Court of Appeals Fifth District of Texas at Dallas
Jan 22, 2016
No. 05-15-00354-CR (Tex. App. Jan. 22, 2016)

Opinion

No. 05-15-00354-CR

01-22-2016

MAHOGANY TYLER, Appellant v. THE STATE OF TEXAS, Appellee


On Appeal from the County Court at Law No. 3 Collin County, Texas
Trial Court Cause No. 003-81527-2013

MEMORANDUM OPINION

Before Justices Francis, Evans, and Stoddart
Opinion by Justice Evans

Appellant Mahogany Tyler appeals from the judgment adjudicating her guilty of criminal mischief and her accompanying sentence of twelve months' community supervision and a fine of $500 plus court costs. Appellant contends that (1) the trial court erred in admitting certain evidence and (2) the evidence is legally insufficient to support the conviction. Finding no merit in appellant's arguments, we affirm the trial court's judgment.

BACKGROUND

Appellant dated Malik Gordon. In January 2013, Gordon and appellant had a fight and Gordon went to jail. On January 25, 2013, appellant and Traci Wease—Gordon's cousin—began exchanging angry text messages and appellant stated that she was going to come to Traci's house. Traci responded by texting appellant to hurry up and get there and appellant responded that she was there. Traci went outside after that last text message and appellant responded "too late." As Traci approached her car, she noticed that her car window was smashed.
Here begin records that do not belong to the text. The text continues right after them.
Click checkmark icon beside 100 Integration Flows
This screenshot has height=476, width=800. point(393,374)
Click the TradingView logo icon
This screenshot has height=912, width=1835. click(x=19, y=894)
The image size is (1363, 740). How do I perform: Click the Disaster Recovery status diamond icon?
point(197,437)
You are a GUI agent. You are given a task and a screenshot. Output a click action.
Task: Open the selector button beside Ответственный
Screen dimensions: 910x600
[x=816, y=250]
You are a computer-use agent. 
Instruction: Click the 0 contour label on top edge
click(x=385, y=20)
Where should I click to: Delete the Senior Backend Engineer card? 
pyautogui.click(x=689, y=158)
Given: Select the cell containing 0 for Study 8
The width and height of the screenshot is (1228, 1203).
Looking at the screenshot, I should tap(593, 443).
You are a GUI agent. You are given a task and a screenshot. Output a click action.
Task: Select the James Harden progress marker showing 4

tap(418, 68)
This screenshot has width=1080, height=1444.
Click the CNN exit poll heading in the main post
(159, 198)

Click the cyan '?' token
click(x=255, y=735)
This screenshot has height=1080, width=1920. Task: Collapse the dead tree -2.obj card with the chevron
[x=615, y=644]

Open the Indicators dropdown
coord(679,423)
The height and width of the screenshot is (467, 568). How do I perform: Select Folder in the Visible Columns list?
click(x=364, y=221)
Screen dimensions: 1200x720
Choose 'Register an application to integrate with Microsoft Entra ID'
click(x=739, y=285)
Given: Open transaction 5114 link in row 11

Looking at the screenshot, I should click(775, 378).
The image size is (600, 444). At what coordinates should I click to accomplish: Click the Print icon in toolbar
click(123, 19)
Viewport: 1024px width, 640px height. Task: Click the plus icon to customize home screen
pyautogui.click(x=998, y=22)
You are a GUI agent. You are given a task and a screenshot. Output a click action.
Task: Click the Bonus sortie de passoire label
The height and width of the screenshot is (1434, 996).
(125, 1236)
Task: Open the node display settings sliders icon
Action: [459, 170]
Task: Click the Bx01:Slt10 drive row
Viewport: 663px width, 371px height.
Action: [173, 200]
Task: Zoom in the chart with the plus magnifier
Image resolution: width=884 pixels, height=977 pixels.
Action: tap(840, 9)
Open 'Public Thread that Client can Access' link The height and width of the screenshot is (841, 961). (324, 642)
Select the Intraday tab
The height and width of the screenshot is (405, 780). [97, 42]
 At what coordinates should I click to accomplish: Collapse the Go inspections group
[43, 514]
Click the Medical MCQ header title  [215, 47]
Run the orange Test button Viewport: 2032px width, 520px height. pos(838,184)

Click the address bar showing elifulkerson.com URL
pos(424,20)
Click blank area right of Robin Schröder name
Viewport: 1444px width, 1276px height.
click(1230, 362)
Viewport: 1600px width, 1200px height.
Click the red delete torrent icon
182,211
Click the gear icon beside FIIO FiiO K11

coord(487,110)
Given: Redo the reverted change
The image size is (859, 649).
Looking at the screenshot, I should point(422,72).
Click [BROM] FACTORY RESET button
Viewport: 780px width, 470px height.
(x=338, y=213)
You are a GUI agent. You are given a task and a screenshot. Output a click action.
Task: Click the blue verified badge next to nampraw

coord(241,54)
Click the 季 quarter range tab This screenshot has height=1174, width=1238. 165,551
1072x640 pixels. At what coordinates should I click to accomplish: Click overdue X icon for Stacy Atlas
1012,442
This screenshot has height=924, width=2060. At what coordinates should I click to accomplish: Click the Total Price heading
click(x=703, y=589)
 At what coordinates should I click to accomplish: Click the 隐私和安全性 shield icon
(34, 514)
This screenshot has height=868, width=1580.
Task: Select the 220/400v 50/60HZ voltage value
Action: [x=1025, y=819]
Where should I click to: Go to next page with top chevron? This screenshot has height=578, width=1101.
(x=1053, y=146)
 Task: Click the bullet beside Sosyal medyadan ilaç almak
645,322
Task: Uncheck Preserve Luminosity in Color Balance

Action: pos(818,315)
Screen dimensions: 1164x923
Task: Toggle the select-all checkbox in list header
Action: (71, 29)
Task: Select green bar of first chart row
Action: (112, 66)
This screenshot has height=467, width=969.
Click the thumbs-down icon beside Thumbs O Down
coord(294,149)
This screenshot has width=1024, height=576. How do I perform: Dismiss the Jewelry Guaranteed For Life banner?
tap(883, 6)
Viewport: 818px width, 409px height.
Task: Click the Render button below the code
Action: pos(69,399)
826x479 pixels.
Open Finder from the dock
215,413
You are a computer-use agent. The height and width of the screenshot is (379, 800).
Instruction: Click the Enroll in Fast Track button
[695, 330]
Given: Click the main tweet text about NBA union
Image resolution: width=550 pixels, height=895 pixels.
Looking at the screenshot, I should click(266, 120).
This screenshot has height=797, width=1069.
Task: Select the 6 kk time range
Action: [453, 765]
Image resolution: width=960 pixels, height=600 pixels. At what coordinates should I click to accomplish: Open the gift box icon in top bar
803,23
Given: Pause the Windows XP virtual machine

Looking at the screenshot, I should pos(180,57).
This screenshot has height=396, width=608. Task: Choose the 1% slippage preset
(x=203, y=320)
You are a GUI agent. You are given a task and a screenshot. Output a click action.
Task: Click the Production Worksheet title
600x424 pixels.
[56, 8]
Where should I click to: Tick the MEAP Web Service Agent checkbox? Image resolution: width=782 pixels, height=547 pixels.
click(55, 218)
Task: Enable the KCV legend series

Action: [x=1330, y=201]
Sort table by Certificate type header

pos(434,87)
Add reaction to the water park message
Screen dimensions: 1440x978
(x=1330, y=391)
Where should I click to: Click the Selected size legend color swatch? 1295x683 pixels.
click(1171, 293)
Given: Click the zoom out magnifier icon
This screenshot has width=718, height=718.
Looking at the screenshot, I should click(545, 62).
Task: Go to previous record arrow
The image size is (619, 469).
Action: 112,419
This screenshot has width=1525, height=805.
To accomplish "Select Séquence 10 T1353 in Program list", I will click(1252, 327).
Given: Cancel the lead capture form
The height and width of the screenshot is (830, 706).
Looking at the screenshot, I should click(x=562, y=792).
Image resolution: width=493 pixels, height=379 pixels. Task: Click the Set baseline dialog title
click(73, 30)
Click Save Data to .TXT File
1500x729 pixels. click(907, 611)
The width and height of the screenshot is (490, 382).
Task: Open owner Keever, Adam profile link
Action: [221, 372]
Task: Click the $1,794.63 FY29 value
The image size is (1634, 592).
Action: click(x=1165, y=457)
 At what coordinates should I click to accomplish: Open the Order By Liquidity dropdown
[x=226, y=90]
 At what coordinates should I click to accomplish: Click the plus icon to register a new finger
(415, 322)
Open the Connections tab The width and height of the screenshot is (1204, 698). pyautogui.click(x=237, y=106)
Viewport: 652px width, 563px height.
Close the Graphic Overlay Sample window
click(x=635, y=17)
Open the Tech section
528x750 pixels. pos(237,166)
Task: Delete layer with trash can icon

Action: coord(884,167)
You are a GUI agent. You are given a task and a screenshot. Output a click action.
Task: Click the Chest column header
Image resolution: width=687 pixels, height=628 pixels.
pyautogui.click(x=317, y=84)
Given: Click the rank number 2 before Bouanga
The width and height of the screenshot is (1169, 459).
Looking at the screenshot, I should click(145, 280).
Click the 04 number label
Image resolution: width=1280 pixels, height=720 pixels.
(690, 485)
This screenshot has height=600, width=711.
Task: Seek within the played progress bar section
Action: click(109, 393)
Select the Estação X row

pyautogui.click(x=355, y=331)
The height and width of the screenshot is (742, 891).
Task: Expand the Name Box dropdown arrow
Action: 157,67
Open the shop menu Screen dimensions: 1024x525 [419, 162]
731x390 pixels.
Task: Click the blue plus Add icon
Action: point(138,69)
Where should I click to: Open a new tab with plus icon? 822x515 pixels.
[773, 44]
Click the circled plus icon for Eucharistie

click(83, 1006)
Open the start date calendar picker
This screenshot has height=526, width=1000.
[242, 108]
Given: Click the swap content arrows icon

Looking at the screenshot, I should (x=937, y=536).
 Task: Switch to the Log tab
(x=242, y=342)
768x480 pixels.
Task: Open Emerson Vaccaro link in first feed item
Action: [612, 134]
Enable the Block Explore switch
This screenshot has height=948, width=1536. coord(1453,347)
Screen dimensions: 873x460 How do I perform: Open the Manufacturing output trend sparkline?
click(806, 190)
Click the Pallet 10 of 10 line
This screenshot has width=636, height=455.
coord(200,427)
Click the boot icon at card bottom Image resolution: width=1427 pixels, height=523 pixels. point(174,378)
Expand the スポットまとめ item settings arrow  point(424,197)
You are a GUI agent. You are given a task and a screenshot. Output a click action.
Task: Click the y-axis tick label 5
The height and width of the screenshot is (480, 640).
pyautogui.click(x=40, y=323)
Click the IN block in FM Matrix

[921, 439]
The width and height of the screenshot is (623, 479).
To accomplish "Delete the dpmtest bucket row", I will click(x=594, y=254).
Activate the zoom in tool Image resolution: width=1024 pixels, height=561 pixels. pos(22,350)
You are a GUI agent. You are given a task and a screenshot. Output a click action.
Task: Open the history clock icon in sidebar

Traci further testified that appellant called her on October 6, 2014 to ask if she could pay for the window and not go to court. Thelonious Wease, Traci's husband, testified that during the exchange of text messages on January 25, 2013, he went outside to the front stoop to smoke. He heard a "large smack" sound and walked to the edge of the stoop to see a blue Charger speeding out of the parking lot. Thelonious testified that appellant drives a blue Charger and it is recognizable because she has a "hula thing" with a "silver tassel" on her rearview mirror. Thelonious saw the hula thing as the blue Charger drove away. Detective Robert Henbest, a police officer, testified that he spoke with appellant by calling her cell phone number listed in the file (214-794-5513) which is the same number that sent the text messages to Traci.

Appellant testified and denied breaking the window. Appellant denied texting Traci on January 25, 2013, stating that the cell phone number at issue belonged to Gordon, and that she had a different cell number. The trial court found appellant guilty of criminal mischief and sentenced her to community supervision for 12 months, 60 hours of community service, a fine of $500 plus court costs, a $50 Crime Stoppers fee, restitution in the amount of $178.61, and ordered no contact with Traci or Thelonious Wease. After the trial court denied appellant's motion for new trial, appellant filed this appeal.

ANALYSIS

A. Admission of Cell Phone Text Messages

1. Standard of Review

The standard of review of a trial judge's decision on the admissibility of evidence is abuse of discretion. Tillman v. State, 354 S.W.3d 425, 435 (Tex. Crim. App. 2011). Under the applicable standard, the court of appeals does not substitute its judgment for that of the trial court, but simply determines whether the trial court's analysis was arbitrary or unreasonable. Ford v. State, 129 S.W.3d 541, 547 (Tex. App.—Dallas 2003, pet. ref'd).

2. Analysis

Appellant argues that the trial court erred in admitting the photographs of the text messages allegedly between appellant and Traci because the State failed to properly authenticate that the messages were from appellant. We disagree.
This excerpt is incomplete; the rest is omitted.